10. Solar compact ice making unit according to claim 1, characterized in that the ice storage (20) has a capacity of at least two average daily outputs of the ice maker.

11. Solar compact ice making unit according to claims 1-10, characterized in that it has only photovoltaically operated devices for water supply and water treatment.

12. Solar compact ice making unit according to claims 1-6, characterized in that the compressed refrigerant is liquefied in air condensers (9) which are fixedly attached to the outside of the housing structure (2).

13. Solar compact ice making unit according to claims 1-6, characterized in that the compressed refrigerant is liquefied in liquid coolers, which are housed within the housing structure (2).

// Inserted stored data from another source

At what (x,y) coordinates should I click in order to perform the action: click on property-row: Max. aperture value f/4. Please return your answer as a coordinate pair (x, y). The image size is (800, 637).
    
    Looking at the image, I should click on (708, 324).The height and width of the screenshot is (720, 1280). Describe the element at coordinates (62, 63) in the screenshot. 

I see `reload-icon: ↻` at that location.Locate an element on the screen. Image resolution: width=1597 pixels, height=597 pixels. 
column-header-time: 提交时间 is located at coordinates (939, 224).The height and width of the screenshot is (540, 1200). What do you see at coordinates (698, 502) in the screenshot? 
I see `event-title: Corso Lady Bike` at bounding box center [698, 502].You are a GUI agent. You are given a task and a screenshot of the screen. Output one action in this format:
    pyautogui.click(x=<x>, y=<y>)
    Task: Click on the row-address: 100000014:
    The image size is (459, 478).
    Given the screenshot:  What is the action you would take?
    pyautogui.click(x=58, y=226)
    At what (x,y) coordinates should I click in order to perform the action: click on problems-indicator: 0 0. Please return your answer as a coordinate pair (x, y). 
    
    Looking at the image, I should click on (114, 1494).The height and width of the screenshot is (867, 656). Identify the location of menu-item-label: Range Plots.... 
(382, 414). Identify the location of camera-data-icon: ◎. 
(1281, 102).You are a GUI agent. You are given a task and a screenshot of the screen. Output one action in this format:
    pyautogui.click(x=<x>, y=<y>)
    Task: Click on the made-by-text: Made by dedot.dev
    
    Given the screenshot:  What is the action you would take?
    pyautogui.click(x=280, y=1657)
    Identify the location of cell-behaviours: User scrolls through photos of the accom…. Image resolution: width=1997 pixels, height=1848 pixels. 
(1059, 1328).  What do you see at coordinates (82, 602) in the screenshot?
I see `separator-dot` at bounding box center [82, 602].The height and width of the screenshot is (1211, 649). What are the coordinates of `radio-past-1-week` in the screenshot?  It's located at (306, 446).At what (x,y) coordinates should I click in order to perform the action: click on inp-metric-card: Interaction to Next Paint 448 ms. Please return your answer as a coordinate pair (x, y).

14. Solar compact ice making unit according to claim 1, characterized in that the auxiliary units and devices, the water and brine pumps (6, 7), the injection valve (10), the evaporator heat exchanger (11), the expansion tank (12), the heat exchanger (14), the three-way valves (15), the valves (18) and the inclined plane (19).

15. Solar compact ice making unit according to claim 1, characterized in that it has a connection option for an external power source.